Motivated by an infantryman’s drive, Staff Sgt. Donmonic Simpson recently proved his ability to mentor Soldiers during U.S. Army Europe’s career counselor competition.
Simpson, 28, the USAREUR Career Counselor of the Year, now heads home to Washington, where an Army-level board will determine the best career counselor in the Army. Counselors advise Soldiers on career options and advise commanders on the retention program.
“We take care of Soldiers and family members, counseling them on the benefits of staying Army, to include retirement, choice of duty station and retraining,” Simpson said.
An infantryman with a decade in uniform, Simpson deployed twice to Iraq with the Fort Hood-based 1st Cavalry Division and also took part in humanitarian aid mission after Hurricane Katrina. Afterward, while assigned to Fort Jackson, S.C., Simpson made his own career change. “I wanted to help Soldiers on a grander scale than what I was working as a team leader or a squad leader,” Simpson said.

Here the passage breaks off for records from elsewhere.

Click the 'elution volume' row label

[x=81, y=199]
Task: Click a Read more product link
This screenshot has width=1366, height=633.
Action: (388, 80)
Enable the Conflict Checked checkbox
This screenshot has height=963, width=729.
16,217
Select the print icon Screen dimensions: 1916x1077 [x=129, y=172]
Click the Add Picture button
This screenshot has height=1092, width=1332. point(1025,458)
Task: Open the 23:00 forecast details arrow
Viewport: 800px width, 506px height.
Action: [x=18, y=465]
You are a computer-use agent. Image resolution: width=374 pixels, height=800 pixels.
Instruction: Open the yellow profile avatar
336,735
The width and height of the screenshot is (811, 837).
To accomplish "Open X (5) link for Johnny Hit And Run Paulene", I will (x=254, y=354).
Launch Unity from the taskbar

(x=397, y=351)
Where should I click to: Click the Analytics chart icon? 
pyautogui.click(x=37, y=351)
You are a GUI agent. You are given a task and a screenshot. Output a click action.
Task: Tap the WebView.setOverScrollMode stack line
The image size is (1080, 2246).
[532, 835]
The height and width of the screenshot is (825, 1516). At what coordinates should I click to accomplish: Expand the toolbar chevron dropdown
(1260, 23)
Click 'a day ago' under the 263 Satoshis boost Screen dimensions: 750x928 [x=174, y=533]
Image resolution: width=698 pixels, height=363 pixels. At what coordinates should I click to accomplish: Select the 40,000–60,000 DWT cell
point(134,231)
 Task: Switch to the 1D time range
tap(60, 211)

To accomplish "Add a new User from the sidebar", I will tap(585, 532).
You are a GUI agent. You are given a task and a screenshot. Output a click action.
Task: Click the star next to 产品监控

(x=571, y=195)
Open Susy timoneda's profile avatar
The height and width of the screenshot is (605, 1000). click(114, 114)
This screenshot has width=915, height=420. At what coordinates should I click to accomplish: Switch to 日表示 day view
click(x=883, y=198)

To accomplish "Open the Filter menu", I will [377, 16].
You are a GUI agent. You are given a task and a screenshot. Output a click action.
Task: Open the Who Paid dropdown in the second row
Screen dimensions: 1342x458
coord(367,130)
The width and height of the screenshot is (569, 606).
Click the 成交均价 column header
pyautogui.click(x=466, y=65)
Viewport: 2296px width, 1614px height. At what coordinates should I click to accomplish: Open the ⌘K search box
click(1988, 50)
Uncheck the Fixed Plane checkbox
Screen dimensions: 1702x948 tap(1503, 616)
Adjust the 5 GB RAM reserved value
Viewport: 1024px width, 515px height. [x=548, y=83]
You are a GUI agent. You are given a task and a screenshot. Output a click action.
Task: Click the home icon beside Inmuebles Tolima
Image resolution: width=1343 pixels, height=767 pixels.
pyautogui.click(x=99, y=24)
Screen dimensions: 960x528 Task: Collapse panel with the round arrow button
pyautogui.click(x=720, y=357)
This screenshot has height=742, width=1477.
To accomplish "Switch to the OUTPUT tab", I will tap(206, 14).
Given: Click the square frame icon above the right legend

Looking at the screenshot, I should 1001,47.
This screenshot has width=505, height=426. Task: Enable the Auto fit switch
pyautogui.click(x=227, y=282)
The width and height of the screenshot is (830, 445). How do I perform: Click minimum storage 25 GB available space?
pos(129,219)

In Kaiserslautern, Simpson first worked for the 21st Theater Sustainment Command. He recently moved to the Rhine Ordnance Barracks-based 10th Army Air and Missile Defense Command, a brigade-size headquarters that was recently known as the 357th Air & Missile Defense Detachment.
The two-day competition began Nov. 3 in Heidelberg. The first day included a physical training test and a written exam. The second day was a formal board. Lt. Gen. Mark Hertling, commander of U.S. Army Europe, met the five top competitors, Simpson said, which included NCOs from the 21st TSC, 12th Combat Aviation Brigade and the 173rd Airborne Brigade Combat Team.
Overall, Simpson was selected as the best. Command Sgt. Maj. Darrin Jefferies, senior enlisted leader at the 10th AAMDC, said he expected nothing less from Simpson.
“Since arriving to the 10th AAMDC, his work ethic and duty performance has been exceptional,” Jefferies said. “An achievement of this magnitude is a capstone for this stellar noncommissioned officer.”
The Army-level board is in late-January. For Simpson, who has brothers serving the Army and Air Force, that’s also a trip home to friends and family.
As an infantry squad leader, Simpson couldn’t imagine himself behind a desk, filing data and counseling Soldiers, he said. Yet, he’s found that leadership skills honed as a squad leader translate well into his new role, mentoring Soldiers through the retention process. “If you take care of Soldiers, Soldiers will take care of you,” Simpson said. “That’s my driving force.”